### [Instructions to follow]
So that nothing is lost, transcribe each line of the records exactly.

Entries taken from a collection
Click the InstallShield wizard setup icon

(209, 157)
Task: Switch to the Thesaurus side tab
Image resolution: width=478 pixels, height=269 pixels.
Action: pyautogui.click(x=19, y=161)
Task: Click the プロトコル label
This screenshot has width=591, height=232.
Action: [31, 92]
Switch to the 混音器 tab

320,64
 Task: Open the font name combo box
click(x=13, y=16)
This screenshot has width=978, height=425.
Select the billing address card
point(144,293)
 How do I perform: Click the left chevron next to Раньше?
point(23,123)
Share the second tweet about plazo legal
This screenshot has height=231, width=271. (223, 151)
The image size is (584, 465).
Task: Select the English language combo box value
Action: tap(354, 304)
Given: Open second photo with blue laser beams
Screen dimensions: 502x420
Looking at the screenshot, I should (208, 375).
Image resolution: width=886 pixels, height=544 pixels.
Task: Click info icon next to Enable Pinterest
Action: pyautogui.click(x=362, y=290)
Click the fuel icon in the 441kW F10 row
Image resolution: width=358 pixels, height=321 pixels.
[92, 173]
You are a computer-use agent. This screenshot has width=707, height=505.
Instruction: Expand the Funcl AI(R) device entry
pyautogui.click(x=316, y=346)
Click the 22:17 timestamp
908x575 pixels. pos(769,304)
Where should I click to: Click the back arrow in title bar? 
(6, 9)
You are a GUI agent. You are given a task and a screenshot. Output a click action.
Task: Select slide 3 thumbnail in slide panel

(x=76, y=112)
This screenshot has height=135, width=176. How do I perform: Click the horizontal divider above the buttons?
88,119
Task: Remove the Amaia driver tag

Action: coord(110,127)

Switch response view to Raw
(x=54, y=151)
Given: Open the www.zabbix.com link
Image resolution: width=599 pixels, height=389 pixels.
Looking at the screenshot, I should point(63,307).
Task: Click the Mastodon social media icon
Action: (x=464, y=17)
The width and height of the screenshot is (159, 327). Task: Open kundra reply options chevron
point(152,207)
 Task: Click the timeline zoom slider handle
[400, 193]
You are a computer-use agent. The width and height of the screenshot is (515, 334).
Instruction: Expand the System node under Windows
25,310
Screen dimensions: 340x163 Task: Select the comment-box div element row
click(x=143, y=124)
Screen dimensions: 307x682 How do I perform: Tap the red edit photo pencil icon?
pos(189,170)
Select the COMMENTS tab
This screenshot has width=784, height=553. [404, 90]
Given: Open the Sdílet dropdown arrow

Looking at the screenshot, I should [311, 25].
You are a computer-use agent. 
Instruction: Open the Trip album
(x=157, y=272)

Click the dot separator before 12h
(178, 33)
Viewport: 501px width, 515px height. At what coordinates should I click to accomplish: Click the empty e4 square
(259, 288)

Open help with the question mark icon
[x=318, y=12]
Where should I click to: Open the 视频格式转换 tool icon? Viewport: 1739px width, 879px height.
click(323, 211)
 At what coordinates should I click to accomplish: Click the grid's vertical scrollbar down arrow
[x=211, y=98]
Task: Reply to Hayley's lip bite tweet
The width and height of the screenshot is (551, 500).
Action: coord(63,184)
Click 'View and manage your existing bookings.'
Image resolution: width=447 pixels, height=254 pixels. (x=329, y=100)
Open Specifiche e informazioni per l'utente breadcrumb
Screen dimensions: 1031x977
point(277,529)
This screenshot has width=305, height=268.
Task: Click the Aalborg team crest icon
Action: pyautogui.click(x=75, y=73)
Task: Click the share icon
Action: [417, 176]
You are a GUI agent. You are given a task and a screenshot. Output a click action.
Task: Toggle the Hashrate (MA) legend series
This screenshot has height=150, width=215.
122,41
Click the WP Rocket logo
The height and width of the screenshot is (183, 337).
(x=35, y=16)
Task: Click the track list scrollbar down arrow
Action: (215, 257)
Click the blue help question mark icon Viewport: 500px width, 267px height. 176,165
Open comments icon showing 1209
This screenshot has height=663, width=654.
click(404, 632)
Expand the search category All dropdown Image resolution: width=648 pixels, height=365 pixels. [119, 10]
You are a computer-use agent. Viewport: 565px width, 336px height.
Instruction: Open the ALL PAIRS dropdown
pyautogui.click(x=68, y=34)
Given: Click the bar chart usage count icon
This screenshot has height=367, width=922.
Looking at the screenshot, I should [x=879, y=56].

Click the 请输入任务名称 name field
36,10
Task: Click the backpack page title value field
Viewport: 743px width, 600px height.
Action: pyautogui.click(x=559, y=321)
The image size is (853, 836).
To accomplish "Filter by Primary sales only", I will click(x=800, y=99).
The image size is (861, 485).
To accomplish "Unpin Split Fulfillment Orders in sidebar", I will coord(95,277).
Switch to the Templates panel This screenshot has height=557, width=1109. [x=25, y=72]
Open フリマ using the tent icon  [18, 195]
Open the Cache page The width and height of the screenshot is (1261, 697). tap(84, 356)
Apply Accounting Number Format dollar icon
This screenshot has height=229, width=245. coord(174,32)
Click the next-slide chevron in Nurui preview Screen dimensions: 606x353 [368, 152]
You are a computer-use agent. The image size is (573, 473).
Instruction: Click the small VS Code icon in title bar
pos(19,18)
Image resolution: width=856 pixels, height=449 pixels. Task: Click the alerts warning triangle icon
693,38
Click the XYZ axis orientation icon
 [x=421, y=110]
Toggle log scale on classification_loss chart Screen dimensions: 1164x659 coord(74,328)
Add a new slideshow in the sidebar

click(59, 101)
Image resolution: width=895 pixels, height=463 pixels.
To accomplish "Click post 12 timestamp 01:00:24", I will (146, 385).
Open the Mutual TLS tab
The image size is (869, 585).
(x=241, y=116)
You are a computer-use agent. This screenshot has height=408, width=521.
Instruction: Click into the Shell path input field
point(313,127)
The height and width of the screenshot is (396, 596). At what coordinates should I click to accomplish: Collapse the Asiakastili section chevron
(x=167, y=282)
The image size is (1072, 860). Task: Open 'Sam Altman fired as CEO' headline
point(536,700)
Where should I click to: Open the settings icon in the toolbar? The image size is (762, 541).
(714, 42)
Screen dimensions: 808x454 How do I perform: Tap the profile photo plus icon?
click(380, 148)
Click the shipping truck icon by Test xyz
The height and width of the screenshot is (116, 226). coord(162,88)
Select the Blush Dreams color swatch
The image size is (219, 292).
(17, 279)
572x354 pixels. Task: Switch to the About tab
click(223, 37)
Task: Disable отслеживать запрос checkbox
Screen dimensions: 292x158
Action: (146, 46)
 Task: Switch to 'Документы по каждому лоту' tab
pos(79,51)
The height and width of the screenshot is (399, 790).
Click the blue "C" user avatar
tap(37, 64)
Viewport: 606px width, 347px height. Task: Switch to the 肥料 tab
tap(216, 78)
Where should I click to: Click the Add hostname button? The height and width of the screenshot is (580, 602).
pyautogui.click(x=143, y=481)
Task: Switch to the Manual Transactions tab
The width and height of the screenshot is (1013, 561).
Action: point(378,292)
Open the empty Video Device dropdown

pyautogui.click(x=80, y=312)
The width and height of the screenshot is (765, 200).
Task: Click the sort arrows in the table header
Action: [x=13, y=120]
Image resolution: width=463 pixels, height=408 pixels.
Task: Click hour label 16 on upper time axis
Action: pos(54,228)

### [Solution to this problem]
Click the InstallShield wizard setup icon

(209, 157)
Task: Switch to the Thesaurus side tab
Image resolution: width=478 pixels, height=269 pixels.
Action: pyautogui.click(x=19, y=161)
Task: Click the プロトコル label
This screenshot has width=591, height=232.
Action: [31, 92]
Switch to the 混音器 tab

320,64
 Task: Open the font name combo box
click(x=13, y=16)
This screenshot has width=978, height=425.
Select the billing address card
point(144,293)
 How do I perform: Click the left chevron next to Раньше?
point(23,123)
Share the second tweet about plazo legal
This screenshot has height=231, width=271. (223, 151)
The image size is (584, 465).
Task: Select the English language combo box value
Action: tap(354, 304)
Given: Open second photo with blue laser beams
Screen dimensions: 502x420
Looking at the screenshot, I should (208, 375).
Image resolution: width=886 pixels, height=544 pixels.
Task: Click info icon next to Enable Pinterest
Action: pyautogui.click(x=362, y=290)
Click the fuel icon in the 441kW F10 row
Image resolution: width=358 pixels, height=321 pixels.
[92, 173]
You are a computer-use agent. This screenshot has width=707, height=505.
Instruction: Expand the Funcl AI(R) device entry
pyautogui.click(x=316, y=346)
Click the 22:17 timestamp
908x575 pixels. pos(769,304)
Where should I click to: Click the back arrow in title bar? 
(6, 9)
You are a GUI agent. You are given a task and a screenshot. Output a click action.
Task: Select slide 3 thumbnail in slide panel

(x=76, y=112)
This screenshot has height=135, width=176. How do I perform: Click the horizontal divider above the buttons?
88,119
Task: Remove the Amaia driver tag

Action: coord(110,127)

Switch response view to Raw
(x=54, y=151)
Given: Open the www.zabbix.com link
Image resolution: width=599 pixels, height=389 pixels.
Looking at the screenshot, I should point(63,307).
Task: Click the Mastodon social media icon
Action: (x=464, y=17)
The width and height of the screenshot is (159, 327). Task: Open kundra reply options chevron
point(152,207)
 Task: Click the timeline zoom slider handle
[400, 193]
You are a computer-use agent. The width and height of the screenshot is (515, 334).
Instruction: Expand the System node under Windows
25,310
Screen dimensions: 340x163 Task: Select the comment-box div element row
click(x=143, y=124)
Screen dimensions: 307x682 How do I perform: Tap the red edit photo pencil icon?
pos(189,170)
Select the COMMENTS tab
This screenshot has width=784, height=553. [404, 90]
Given: Open the Sdílet dropdown arrow

Looking at the screenshot, I should [311, 25].
You are a computer-use agent. 
Instruction: Open the Trip album
(x=157, y=272)

Click the dot separator before 12h
(178, 33)
Viewport: 501px width, 515px height. At what coordinates should I click to accomplish: Click the empty e4 square
(259, 288)

Open help with the question mark icon
[x=318, y=12]
Where should I click to: Open the 视频格式转换 tool icon? Viewport: 1739px width, 879px height.
click(323, 211)
 At what coordinates should I click to accomplish: Click the grid's vertical scrollbar down arrow
[x=211, y=98]
Task: Reply to Hayley's lip bite tweet
The width and height of the screenshot is (551, 500).
Action: coord(63,184)
Click 'View and manage your existing bookings.'
Image resolution: width=447 pixels, height=254 pixels. (x=329, y=100)
Open Specifiche e informazioni per l'utente breadcrumb
Screen dimensions: 1031x977
point(277,529)
This screenshot has width=305, height=268.
Task: Click the Aalborg team crest icon
Action: pyautogui.click(x=75, y=73)
Task: Click the share icon
Action: [417, 176]
You are a GUI agent. You are given a task and a screenshot. Output a click action.
Task: Toggle the Hashrate (MA) legend series
This screenshot has height=150, width=215.
122,41
Click the WP Rocket logo
The height and width of the screenshot is (183, 337).
(x=35, y=16)
Task: Click the track list scrollbar down arrow
Action: (215, 257)
Click the blue help question mark icon Viewport: 500px width, 267px height. 176,165
Open comments icon showing 1209
This screenshot has height=663, width=654.
click(404, 632)
Expand the search category All dropdown Image resolution: width=648 pixels, height=365 pixels. [119, 10]
You are a computer-use agent. Viewport: 565px width, 336px height.
Instruction: Open the ALL PAIRS dropdown
pyautogui.click(x=68, y=34)
Given: Click the bar chart usage count icon
This screenshot has height=367, width=922.
Looking at the screenshot, I should [x=879, y=56].

Click the 请输入任务名称 name field
36,10
Task: Click the backpack page title value field
Viewport: 743px width, 600px height.
Action: pyautogui.click(x=559, y=321)
The image size is (853, 836).
To accomplish "Filter by Primary sales only", I will click(x=800, y=99).
The image size is (861, 485).
To accomplish "Unpin Split Fulfillment Orders in sidebar", I will coord(95,277).
Switch to the Templates panel This screenshot has height=557, width=1109. [x=25, y=72]
Open フリマ using the tent icon  [18, 195]
Open the Cache page The width and height of the screenshot is (1261, 697). tap(84, 356)
Apply Accounting Number Format dollar icon
This screenshot has height=229, width=245. coord(174,32)
Click the next-slide chevron in Nurui preview Screen dimensions: 606x353 [368, 152]
You are a computer-use agent. The image size is (573, 473).
Instruction: Click the small VS Code icon in title bar
pos(19,18)
Image resolution: width=856 pixels, height=449 pixels. Task: Click the alerts warning triangle icon
693,38
Click the XYZ axis orientation icon
 [x=421, y=110]
Toggle log scale on classification_loss chart Screen dimensions: 1164x659 coord(74,328)
Add a new slideshow in the sidebar

click(59, 101)
Image resolution: width=895 pixels, height=463 pixels.
To accomplish "Click post 12 timestamp 01:00:24", I will (146, 385).
Open the Mutual TLS tab
The image size is (869, 585).
(x=241, y=116)
You are a computer-use agent. This screenshot has height=408, width=521.
Instruction: Click into the Shell path input field
point(313,127)
The height and width of the screenshot is (396, 596). At what coordinates should I click to accomplish: Collapse the Asiakastili section chevron
(x=167, y=282)
The image size is (1072, 860). Task: Open 'Sam Altman fired as CEO' headline
point(536,700)
Where should I click to: Open the settings icon in the toolbar? The image size is (762, 541).
(714, 42)
Screen dimensions: 808x454 How do I perform: Tap the profile photo plus icon?
click(380, 148)
Click the shipping truck icon by Test xyz
The height and width of the screenshot is (116, 226). coord(162,88)
Select the Blush Dreams color swatch
The image size is (219, 292).
(17, 279)
572x354 pixels. Task: Switch to the About tab
click(223, 37)
Task: Disable отслеживать запрос checkbox
Screen dimensions: 292x158
Action: (146, 46)
 Task: Switch to 'Документы по каждому лоту' tab
pos(79,51)
The height and width of the screenshot is (399, 790).
Click the blue "C" user avatar
tap(37, 64)
Viewport: 606px width, 347px height. Task: Switch to the 肥料 tab
tap(216, 78)
Where should I click to: Click the Add hostname button? The height and width of the screenshot is (580, 602).
pyautogui.click(x=143, y=481)
Task: Switch to the Manual Transactions tab
The width and height of the screenshot is (1013, 561).
Action: point(378,292)
Open the empty Video Device dropdown

pyautogui.click(x=80, y=312)
The width and height of the screenshot is (765, 200).
Task: Click the sort arrows in the table header
Action: [x=13, y=120]
Image resolution: width=463 pixels, height=408 pixels.
Task: Click hour label 16 on upper time axis
Action: pos(54,228)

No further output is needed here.